La Souriante Madame Beudet de Germaine Dulac (Dulac, 1923), met en scène une lectrice des Fleurs du Mal qui prend conscience de la banalité de sa vie en lisant « La Mort des amants ». L’Invitation au voyage (Dulac, 1927) raconte l’histoire d’une femme qui rencontre un marin dans un cabaret nommé « L’invitation au voyage » et qui rêve que celui-ci la soustrait à la banalité de sa vie. Les deux courts métrages constituent des mises en scène de la lecture dans lesquelles Les Fleurs du Mal sont vues à la fois comme la source d’un éveil à soi-même et comme le point de départ d’une rêverie déceptive (Labbé: 300-304). Quarante années plus tard, Yannick Bellon réalise une dramatique intitulée La Plaie et le couteau (Bellon, 1967), sur la vie et l’œuvre de Baudelaire. Le film mêle des documents d’époque à des expérimentations cinématographiques autour de poèmes mis en scène. La même année, Max-Pol Fouchet réalise La Nuit et les phares, documentaire diffusé dans le cadre de l’émission Terre des arts et qui participe également de l’évocation scénarisée, tout en favorisant la question de la critique d’art de Baudelaire. Il participe par ailleurs au documentaire de Lucien Binot intitulé L’Or et la Boue (1967), dans lequel interviennent également Pierre de Boisdeffre, Pierre Emmanuel, Claude Pichois, Claude Roy et Jean Tordeur. Sept ans plus tard, Alain Bosquet et Dominique Delouche réalisent un long métrage intitulé Opéra pour Baudelaire (Bosquet et Delouche, 1974). Moins historique et plus onirique que le film de Bellon, il ne sera cité ici qu’à titre de comparaison pour replacer ce dernier dans le style télévisuel de son époque. Enfin, Les Dites Cariatides d’Agnès Varda (1984), court métrage quasi documentaire à la première personne sur ces héroïnes de l’architecture haussmannienne, fait une place importante aux Fleurs du Mal, si bien qu’il semble devenir, en cours de propos, un film sur la poésie de Baudelaire.

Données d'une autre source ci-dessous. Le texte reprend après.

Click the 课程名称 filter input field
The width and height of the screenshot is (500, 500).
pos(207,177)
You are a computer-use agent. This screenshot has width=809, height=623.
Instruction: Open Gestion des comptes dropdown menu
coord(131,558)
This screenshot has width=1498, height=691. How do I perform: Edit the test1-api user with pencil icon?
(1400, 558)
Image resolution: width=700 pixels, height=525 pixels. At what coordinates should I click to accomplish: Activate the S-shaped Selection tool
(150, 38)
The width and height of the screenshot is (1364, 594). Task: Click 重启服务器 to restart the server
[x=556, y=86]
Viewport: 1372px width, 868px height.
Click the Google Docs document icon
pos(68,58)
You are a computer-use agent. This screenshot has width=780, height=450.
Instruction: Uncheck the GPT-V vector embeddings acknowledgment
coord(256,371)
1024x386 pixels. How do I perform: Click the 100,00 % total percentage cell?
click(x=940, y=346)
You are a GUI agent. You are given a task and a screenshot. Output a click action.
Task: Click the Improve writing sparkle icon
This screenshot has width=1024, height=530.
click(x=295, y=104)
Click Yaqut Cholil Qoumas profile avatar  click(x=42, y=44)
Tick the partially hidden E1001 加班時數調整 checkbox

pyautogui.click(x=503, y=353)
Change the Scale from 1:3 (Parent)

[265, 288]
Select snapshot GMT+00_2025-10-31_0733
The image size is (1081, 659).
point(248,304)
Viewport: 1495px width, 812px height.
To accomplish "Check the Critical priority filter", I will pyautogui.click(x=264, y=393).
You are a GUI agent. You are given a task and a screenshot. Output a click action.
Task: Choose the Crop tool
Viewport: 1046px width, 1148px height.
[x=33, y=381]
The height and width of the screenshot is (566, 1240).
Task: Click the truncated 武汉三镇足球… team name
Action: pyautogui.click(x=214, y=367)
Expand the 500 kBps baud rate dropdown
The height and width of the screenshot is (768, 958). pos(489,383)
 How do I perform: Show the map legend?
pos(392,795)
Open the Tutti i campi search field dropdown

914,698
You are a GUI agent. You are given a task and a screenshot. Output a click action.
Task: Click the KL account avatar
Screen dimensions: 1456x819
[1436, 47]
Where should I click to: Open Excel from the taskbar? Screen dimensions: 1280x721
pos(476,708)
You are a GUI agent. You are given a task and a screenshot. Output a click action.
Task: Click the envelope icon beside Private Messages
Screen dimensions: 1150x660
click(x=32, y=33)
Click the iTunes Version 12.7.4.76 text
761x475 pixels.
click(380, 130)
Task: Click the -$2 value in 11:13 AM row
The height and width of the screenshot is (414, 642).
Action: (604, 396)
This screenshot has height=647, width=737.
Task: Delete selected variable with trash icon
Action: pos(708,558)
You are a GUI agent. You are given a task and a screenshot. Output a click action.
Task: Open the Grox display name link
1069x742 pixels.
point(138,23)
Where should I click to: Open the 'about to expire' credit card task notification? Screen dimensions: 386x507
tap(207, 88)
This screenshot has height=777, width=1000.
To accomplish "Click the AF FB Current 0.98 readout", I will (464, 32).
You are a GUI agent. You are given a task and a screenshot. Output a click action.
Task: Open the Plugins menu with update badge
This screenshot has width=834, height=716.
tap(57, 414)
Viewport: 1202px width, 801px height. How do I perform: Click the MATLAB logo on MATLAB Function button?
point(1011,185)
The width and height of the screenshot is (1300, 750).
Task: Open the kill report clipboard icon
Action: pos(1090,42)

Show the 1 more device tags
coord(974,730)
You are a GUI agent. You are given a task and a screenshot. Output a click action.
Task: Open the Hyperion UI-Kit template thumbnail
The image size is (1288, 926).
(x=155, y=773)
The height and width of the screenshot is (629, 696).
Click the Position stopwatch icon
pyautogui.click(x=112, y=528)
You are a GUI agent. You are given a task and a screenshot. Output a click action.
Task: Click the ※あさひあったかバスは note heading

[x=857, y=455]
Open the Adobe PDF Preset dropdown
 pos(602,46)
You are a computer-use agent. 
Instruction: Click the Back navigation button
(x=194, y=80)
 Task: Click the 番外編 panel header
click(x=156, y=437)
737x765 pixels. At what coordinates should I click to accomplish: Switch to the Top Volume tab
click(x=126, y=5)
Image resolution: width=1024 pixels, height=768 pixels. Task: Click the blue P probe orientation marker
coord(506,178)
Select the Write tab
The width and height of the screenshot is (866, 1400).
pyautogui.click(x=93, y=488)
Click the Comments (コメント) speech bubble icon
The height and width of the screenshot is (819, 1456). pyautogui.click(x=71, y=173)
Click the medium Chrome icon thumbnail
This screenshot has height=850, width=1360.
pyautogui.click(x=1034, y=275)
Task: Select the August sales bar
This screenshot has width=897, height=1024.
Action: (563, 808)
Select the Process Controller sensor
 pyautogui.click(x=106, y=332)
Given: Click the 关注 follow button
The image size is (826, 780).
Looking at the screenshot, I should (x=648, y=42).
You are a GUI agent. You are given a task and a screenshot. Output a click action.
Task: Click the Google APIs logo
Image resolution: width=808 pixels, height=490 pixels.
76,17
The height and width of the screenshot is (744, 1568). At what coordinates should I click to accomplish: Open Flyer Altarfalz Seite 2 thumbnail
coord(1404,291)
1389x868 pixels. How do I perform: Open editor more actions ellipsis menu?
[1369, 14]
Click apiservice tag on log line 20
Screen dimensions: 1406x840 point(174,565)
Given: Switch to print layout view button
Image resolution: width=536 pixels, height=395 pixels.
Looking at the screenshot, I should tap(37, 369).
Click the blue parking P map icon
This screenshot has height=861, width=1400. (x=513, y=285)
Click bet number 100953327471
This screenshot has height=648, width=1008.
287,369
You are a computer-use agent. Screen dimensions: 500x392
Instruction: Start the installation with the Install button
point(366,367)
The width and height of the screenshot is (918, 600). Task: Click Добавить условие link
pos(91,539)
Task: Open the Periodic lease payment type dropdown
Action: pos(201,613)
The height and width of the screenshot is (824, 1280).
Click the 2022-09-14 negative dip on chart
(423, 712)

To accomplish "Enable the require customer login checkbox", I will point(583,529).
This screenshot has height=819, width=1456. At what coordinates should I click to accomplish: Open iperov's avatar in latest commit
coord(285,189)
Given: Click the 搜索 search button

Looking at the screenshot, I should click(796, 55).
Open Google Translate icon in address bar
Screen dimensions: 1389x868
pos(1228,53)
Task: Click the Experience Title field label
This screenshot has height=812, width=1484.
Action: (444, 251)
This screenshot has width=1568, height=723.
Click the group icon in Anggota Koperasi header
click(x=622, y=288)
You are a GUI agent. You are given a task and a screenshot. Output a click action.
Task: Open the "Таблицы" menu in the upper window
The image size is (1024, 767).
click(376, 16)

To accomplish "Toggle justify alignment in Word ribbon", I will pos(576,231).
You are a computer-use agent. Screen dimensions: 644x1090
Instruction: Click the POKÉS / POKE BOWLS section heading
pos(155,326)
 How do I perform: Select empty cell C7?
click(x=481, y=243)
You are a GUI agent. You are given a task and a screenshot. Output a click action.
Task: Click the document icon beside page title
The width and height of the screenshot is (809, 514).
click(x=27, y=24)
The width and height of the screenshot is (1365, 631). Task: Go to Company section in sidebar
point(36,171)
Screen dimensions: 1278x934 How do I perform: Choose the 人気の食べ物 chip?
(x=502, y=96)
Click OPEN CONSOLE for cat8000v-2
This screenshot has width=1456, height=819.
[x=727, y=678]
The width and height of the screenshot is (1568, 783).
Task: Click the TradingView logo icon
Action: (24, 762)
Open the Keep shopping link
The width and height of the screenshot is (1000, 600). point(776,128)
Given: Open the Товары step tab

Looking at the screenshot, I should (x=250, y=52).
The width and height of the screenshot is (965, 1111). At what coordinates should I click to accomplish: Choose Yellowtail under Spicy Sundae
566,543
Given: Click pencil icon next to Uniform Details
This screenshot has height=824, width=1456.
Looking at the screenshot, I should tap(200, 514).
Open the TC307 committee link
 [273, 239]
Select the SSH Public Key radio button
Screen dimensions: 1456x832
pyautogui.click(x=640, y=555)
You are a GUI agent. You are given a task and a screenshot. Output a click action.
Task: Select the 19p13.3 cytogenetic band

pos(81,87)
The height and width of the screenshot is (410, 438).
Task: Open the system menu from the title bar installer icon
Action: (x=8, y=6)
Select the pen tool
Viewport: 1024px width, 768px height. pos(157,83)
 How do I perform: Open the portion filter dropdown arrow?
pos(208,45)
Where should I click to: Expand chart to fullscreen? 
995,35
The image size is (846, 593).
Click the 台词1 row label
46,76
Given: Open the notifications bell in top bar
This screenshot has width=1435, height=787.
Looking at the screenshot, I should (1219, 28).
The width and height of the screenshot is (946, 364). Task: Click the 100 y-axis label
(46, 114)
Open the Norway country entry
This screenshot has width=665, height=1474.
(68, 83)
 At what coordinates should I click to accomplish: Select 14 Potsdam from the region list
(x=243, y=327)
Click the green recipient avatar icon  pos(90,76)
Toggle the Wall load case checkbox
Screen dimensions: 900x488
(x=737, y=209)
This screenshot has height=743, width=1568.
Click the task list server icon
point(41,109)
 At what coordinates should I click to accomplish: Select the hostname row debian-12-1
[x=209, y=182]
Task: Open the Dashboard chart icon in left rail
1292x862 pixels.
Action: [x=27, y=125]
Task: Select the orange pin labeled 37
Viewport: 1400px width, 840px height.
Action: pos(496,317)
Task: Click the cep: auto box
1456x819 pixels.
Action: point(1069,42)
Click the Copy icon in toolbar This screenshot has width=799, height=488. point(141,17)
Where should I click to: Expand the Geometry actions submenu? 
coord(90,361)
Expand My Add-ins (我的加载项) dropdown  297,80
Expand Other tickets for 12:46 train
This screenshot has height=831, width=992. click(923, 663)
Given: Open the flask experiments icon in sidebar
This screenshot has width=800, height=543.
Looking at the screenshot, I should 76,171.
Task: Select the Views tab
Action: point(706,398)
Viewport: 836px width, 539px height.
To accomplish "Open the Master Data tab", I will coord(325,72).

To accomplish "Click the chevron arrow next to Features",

Le choix d’aborder l’image de Baudelaire au cinéma à travers le film de Yannick Bellon et celui d’Agnès Varda se justifie par une certaine parenté esthétique entre ces deux œuvres, qui participent chacune à leur manière d’un renouvellement des formes cinématographiques et télévisuelles, mais surtout par une communauté d’approche de la poésie baudelairienne, représentée par le biais de la ville. Chacun des deux films constitue en effet une déambulation littéraire dans les « plis sinueux » (Baudelaire, 1861: 89) de la ville, et donne à voir Paris de jour comme de nuit, en faisant alterner le point de vue du marcheur et les vues surplombantes. Ils soulèvent à ce titre plusieurs questions, qui tiennent toutes à la figuration de l’écrivain à l’écran en régime documentaire2. La première concerne le statut de l’évocation par opposition à l’incarnation dans un cadre documentariste. Une telle approche de la figure de l’écrivain n’exclut pas toujours la fiction et, bien que l’on puisse s’attendre, à l’ère du nouveau roman et de la nouvelle vague, à une approche critique de la biographie, il y a bien fabrication d’une image de l’écrivain. Il convient par ailleurs de se demander si la poésie constitue un cas particulier dans la représentation de l’écrivain à l’écran, et pourquoi la ville joue un rôle si important dans la figuration du poète à cette époque et dans ces films. Enfin, il faut s’interroger sur la possibilité de penser un cinéma baudelairien. Je m’intéresserai ainsi à la promotion de la ville au rang de personnage dans ces films, qui témoignent de deux fictions complémentaires de l’auteur, et qui tentent, chacun à leur manière, de transposer à l’écran l’esthétique baudelairienne.
Filmer la ville
Figurer l’écriture poétique et le personnage du poète au cinéma n’est pas chose aisée, sauf si le poète en question a précisément consacré son œuvre à une « capitale infâme » (Baudelaire, 1861: 191), où il va « [s]’exercer seul à [s]a fantasque escrime » (1857: 83). Dans La Plaie et le couteau de Yannick Bellon comme dans Les Dites Cariatides d’Agnès Varda, il semble ainsi que filmer Baudelaire revienne à filmer Paris. Le paysage parisien est à même de donner corps à la poésie de Baudelaire et permet de mettre en scène, outre son lieu de vie, son objet et son regard d’artiste.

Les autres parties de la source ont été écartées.